(Entries taken from a collection)
_ _ _ _ _

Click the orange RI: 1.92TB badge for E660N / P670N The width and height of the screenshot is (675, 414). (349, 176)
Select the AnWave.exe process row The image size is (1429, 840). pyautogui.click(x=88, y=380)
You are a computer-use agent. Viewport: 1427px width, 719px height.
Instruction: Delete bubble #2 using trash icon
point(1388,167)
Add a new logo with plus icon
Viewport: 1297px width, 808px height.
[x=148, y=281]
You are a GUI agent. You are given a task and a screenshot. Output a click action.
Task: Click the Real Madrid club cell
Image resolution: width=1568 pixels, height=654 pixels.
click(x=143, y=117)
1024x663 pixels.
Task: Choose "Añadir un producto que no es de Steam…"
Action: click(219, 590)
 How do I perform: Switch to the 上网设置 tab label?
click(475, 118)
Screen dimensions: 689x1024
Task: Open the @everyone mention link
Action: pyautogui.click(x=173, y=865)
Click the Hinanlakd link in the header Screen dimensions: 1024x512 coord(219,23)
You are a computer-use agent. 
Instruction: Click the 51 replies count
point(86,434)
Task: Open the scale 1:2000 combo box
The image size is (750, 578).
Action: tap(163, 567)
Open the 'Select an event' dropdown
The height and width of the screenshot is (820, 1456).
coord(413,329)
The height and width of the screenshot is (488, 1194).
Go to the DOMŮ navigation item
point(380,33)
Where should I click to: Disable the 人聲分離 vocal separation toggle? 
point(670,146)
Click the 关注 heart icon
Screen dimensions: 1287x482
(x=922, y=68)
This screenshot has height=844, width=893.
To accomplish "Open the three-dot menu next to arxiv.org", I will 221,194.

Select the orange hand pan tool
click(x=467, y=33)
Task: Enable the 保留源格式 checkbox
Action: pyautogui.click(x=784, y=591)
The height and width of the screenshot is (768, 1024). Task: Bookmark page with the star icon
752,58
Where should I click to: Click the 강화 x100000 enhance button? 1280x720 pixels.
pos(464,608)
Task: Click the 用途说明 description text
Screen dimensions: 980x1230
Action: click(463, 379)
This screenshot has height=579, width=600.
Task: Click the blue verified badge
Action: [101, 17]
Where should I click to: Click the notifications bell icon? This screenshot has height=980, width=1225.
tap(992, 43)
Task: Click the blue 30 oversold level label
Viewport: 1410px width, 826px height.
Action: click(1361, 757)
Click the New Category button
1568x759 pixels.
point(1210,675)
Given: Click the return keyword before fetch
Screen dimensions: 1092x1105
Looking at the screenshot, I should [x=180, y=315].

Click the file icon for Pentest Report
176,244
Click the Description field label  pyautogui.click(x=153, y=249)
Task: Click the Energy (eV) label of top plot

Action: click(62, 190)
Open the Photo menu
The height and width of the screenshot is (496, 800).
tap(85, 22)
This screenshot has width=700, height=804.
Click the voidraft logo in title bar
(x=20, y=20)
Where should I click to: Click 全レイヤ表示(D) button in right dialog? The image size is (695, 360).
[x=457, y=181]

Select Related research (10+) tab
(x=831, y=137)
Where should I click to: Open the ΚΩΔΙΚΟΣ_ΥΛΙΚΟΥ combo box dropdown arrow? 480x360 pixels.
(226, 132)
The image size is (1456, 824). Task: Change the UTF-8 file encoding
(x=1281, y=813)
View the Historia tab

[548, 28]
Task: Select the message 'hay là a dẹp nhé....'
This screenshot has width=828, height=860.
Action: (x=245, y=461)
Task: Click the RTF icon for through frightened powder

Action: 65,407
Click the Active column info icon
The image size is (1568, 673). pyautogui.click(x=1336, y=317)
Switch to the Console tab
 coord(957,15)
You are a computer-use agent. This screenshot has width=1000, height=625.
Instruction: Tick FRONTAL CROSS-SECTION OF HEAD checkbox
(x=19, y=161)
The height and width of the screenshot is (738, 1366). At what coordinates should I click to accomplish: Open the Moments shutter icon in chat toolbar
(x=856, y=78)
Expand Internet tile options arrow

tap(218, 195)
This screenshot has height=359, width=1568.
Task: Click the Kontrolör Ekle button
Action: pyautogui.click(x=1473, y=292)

_ _ _ _ _

Your instructions: Every entry above should be transcribed exactly as it appears.

Exercise output:
Click the orange RI: 1.92TB badge for E660N / P670N The width and height of the screenshot is (675, 414). (349, 176)
Select the AnWave.exe process row The image size is (1429, 840). pyautogui.click(x=88, y=380)
You are a computer-use agent. Viewport: 1427px width, 719px height.
Instruction: Delete bubble #2 using trash icon
point(1388,167)
Add a new logo with plus icon
Viewport: 1297px width, 808px height.
[x=148, y=281]
You are a GUI agent. You are given a task and a screenshot. Output a click action.
Task: Click the Real Madrid club cell
Image resolution: width=1568 pixels, height=654 pixels.
click(x=143, y=117)
1024x663 pixels.
Task: Choose "Añadir un producto que no es de Steam…"
Action: click(219, 590)
 How do I perform: Switch to the 上网设置 tab label?
click(475, 118)
Screen dimensions: 689x1024
Task: Open the @everyone mention link
Action: pyautogui.click(x=173, y=865)
Click the Hinanlakd link in the header Screen dimensions: 1024x512 coord(219,23)
You are a computer-use agent. 
Instruction: Click the 51 replies count
point(86,434)
Task: Open the scale 1:2000 combo box
The image size is (750, 578).
Action: tap(163, 567)
Open the 'Select an event' dropdown
The height and width of the screenshot is (820, 1456).
coord(413,329)
The height and width of the screenshot is (488, 1194).
Go to the DOMŮ navigation item
point(380,33)
Where should I click to: Disable the 人聲分離 vocal separation toggle? 
point(670,146)
Click the 关注 heart icon
Screen dimensions: 1287x482
(x=922, y=68)
This screenshot has height=844, width=893.
To accomplish "Open the three-dot menu next to arxiv.org", I will 221,194.

Select the orange hand pan tool
click(x=467, y=33)
Task: Enable the 保留源格式 checkbox
Action: pyautogui.click(x=784, y=591)
The height and width of the screenshot is (768, 1024). Task: Bookmark page with the star icon
752,58
Where should I click to: Click the 강화 x100000 enhance button? 1280x720 pixels.
pos(464,608)
Task: Click the 用途说明 description text
Screen dimensions: 980x1230
Action: click(463, 379)
This screenshot has height=579, width=600.
Task: Click the blue verified badge
Action: [101, 17]
Where should I click to: Click the notifications bell icon? This screenshot has height=980, width=1225.
tap(992, 43)
Task: Click the blue 30 oversold level label
Viewport: 1410px width, 826px height.
Action: click(1361, 757)
Click the New Category button
1568x759 pixels.
point(1210,675)
Given: Click the return keyword before fetch
Screen dimensions: 1092x1105
Looking at the screenshot, I should [x=180, y=315].

Click the file icon for Pentest Report
176,244
Click the Description field label  pyautogui.click(x=153, y=249)
Task: Click the Energy (eV) label of top plot

Action: click(62, 190)
Open the Photo menu
The height and width of the screenshot is (496, 800).
tap(85, 22)
This screenshot has width=700, height=804.
Click the voidraft logo in title bar
(x=20, y=20)
Where should I click to: Click 全レイヤ表示(D) button in right dialog? The image size is (695, 360).
[x=457, y=181]

Select Related research (10+) tab
(x=831, y=137)
Where should I click to: Open the ΚΩΔΙΚΟΣ_ΥΛΙΚΟΥ combo box dropdown arrow? 480x360 pixels.
(226, 132)
The image size is (1456, 824). Task: Change the UTF-8 file encoding
(x=1281, y=813)
View the Historia tab

[548, 28]
Task: Select the message 'hay là a dẹp nhé....'
This screenshot has width=828, height=860.
Action: (x=245, y=461)
Task: Click the RTF icon for through frightened powder

Action: 65,407
Click the Active column info icon
The image size is (1568, 673). pyautogui.click(x=1336, y=317)
Switch to the Console tab
 coord(957,15)
You are a computer-use agent. This screenshot has width=1000, height=625.
Instruction: Tick FRONTAL CROSS-SECTION OF HEAD checkbox
(x=19, y=161)
The height and width of the screenshot is (738, 1366). At what coordinates should I click to accomplish: Open the Moments shutter icon in chat toolbar
(x=856, y=78)
Expand Internet tile options arrow

tap(218, 195)
This screenshot has height=359, width=1568.
Task: Click the Kontrolör Ekle button
Action: pyautogui.click(x=1473, y=292)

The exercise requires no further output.